--- EXTRACTED DATA Enclosed Below ---

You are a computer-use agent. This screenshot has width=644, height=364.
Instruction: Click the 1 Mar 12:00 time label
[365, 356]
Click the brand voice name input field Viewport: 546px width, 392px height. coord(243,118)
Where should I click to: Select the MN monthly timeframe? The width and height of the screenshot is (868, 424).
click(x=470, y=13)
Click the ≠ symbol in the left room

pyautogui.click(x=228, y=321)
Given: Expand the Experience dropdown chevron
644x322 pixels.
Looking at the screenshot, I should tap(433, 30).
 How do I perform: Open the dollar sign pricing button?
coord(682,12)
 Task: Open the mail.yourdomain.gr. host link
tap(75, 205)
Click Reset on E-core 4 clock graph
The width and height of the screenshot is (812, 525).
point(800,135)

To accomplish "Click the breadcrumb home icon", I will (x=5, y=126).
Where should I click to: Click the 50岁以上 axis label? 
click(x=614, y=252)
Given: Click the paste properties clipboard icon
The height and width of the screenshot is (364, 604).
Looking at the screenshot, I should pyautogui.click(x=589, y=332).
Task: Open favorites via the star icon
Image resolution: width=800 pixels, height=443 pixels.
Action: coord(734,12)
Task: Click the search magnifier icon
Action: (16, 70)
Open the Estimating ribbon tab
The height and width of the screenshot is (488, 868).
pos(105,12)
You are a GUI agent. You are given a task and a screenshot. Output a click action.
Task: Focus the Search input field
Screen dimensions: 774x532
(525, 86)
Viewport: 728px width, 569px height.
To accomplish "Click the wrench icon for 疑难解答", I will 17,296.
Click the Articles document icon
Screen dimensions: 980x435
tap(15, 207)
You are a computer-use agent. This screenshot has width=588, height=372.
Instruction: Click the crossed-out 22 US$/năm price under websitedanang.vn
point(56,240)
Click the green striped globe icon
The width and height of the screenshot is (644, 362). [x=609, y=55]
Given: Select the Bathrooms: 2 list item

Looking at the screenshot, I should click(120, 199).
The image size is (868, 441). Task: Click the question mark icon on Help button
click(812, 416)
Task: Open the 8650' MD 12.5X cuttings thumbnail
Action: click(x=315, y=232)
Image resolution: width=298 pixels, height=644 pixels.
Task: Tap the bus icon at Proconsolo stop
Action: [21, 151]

--- End of Enclosed EXTRACTED DATA ---

* **ASSIGNED TASK**:
Exactly as they appear, retype the lines from the start of the records through the line containing "Task: Open favorites via the star icon".

* **WRITTEN SOLUTION**:
You are a computer-use agent. This screenshot has width=644, height=364.
Instruction: Click the 1 Mar 12:00 time label
[365, 356]
Click the brand voice name input field Viewport: 546px width, 392px height. coord(243,118)
Where should I click to: Select the MN monthly timeframe? The width and height of the screenshot is (868, 424).
click(x=470, y=13)
Click the ≠ symbol in the left room

pyautogui.click(x=228, y=321)
Given: Expand the Experience dropdown chevron
644x322 pixels.
Looking at the screenshot, I should tap(433, 30).
 How do I perform: Open the dollar sign pricing button?
coord(682,12)
 Task: Open the mail.yourdomain.gr. host link
tap(75, 205)
Click Reset on E-core 4 clock graph
The width and height of the screenshot is (812, 525).
point(800,135)

To accomplish "Click the breadcrumb home icon", I will (x=5, y=126).
Where should I click to: Click the 50岁以上 axis label? 
click(x=614, y=252)
Given: Click the paste properties clipboard icon
The height and width of the screenshot is (364, 604).
Looking at the screenshot, I should pyautogui.click(x=589, y=332).
Task: Open favorites via the star icon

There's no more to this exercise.